The Association of Child Protection Professionals (AoCPP) have been carefully considering the contents of the Independent Review of Children’s Social Care’s final report. We intend to provide a more comprehensive response after we have reflected on the report and engaged in broader consultation with our members. This position statement sets out our initial thoughts.
The publication of the review gives a real opportunity to bring about much needed change for children and families within the social care system. It is positive that young people and the care experienced have been central to the review, as being in receipt of child protection and/or care services can have lifelong consequences. Hearing and understanding lived experiences is crucial to inform positive change. On this basis we would have welcomed more emphasis on learning from the experience of children’s social care practitioners who deliver care and protection to thousands of children every day.
We agree with and support several aspects of the report’s findings, including the acknowledgement of the pressures that child protection and care services are under with record numbers of referrals, increasing indicators of need (including soaring levels of poverty) and lack of resources. These pressures often mean that practitioners have less than the optimal amount of time needed to build relationships with and support vulnerable children and their families. It is not surprising that several of the testimonies quoted articulate a poor lived experience of children’s social care, and this remains one of the most compelling arguments for systemic reform.
We agree with the call for an ‘end to profiteering’ within the care system and for the need for a substantive increase in funding. Further analysis is needed to determine whether the amounts proposed are sufficient to compensate for the sustained reductions in funding we have seen.
We support the call for better clarification from Ofsted as to what ‘child focussed’ practice entails in the context of its inspection framework. We also support the call to reform the cumbersome ICT systems which our members tell us are getting in the way of spending direct time with children.

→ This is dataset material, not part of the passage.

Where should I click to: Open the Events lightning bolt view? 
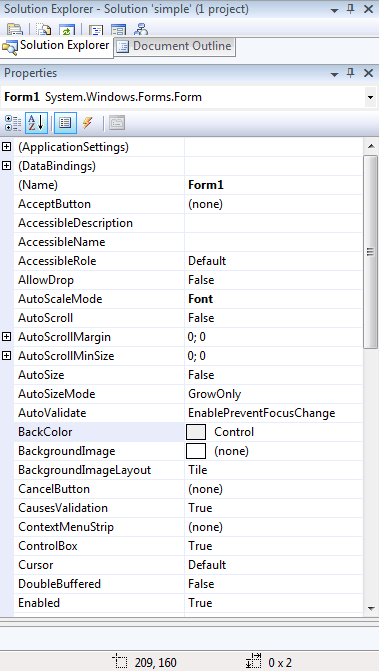pos(88,123)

We applaud the emphasis on recognising the high levels of skill and expertise required in child protection decision-making. This contrasts with the pervading narrative that child protection can be reduced down to ‘common sense’.
We have some concerns about the recommendations for the development of an ‘Expert Child Protection Practitioner’ role, and this will need further consideration to understand the detail and implications for multi-agency safeguarding practice.

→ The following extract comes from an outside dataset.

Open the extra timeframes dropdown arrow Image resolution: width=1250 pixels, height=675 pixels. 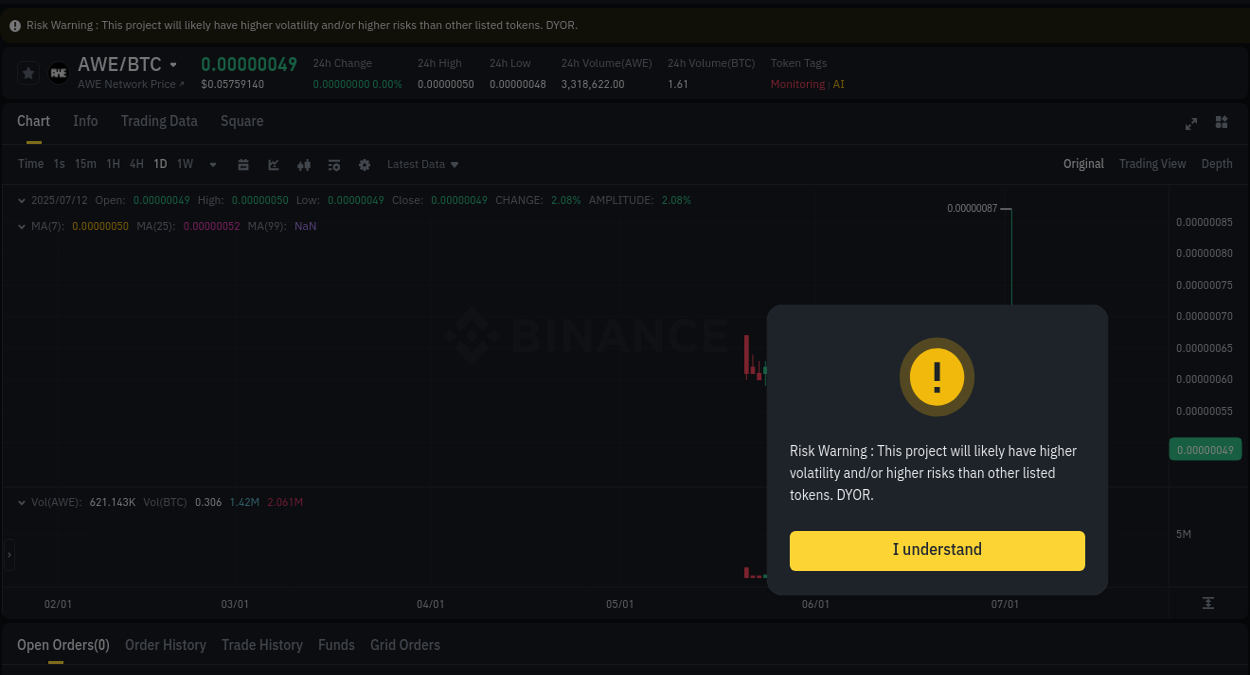212,164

We are also concerned at the proposal to abolish the role of the Independent Reviewing Officer (IRO). This role has been a key stable and consistent figure in the lives of children who enter the social care system, and is crucial to ensuring that their views are heard and that those providing their care are held to account. There is evidence that IROs are not able to spend satisfactory time with children because of systemic issues including the large numbers of children that they are responsible for and their sense of being ‘overstretched’, rather than because of flaws in the role itself.
We would also like to raise questions about the assumption within the report that being ‘in care’ means living away from the family home. This appears to exclude those children who are subject to a Care Order whilst living at home which is an increasingly common safeguarding approach in some parts of the country. This brings a unique set of challenges that need further consideration.

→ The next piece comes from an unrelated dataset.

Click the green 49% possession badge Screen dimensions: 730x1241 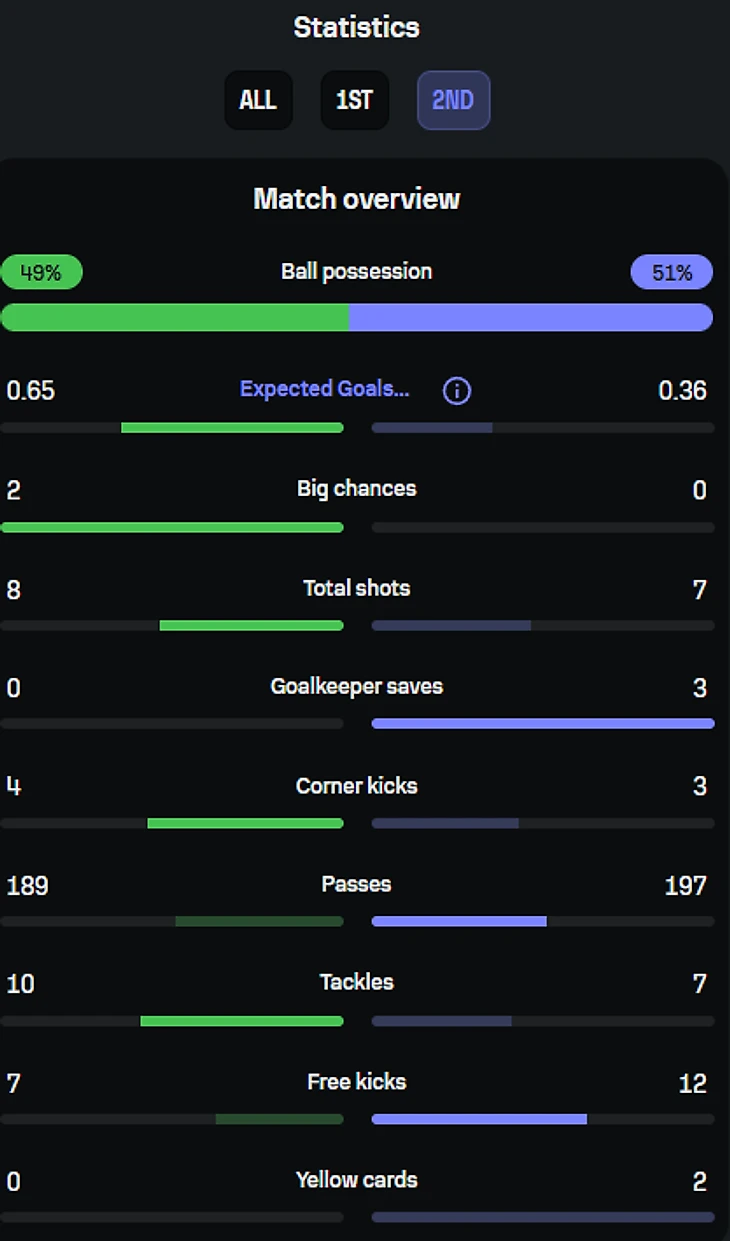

The report acknowledges the funding pressures that services are under and the increasing level of need within society. There is little acknowledgement of how preventative and support services have been hollowed out by funding reductions over the previous decade which has pushed more children and their families into crisis. We need further analysis about whether the proposed resource increase for preventative services is adequate to address this structural need.
The Independent Review of Children’s Social Care has provided a robust overview of the children’s social care system and many of the problems it faces. The need for reform is unequivocal.
The review will ultimately be judged on whether its recommendations for reform are deemed to be realistic and achievable. We support the review’s call for a White Paper outlining how the Government intend to take the recommendations forward, and for the opportunity to engage in detailed discussions to ensure that we have the best outcome for children and their families.
In the interim, we agree with the Education Secretary’s assessment that this should be ‘the start of a journey to change’ and the Children’s Commissioner for England’s assertion that ‘we must not underestimate the need to act’ as ‘so many children’s lives and futures are at stake’.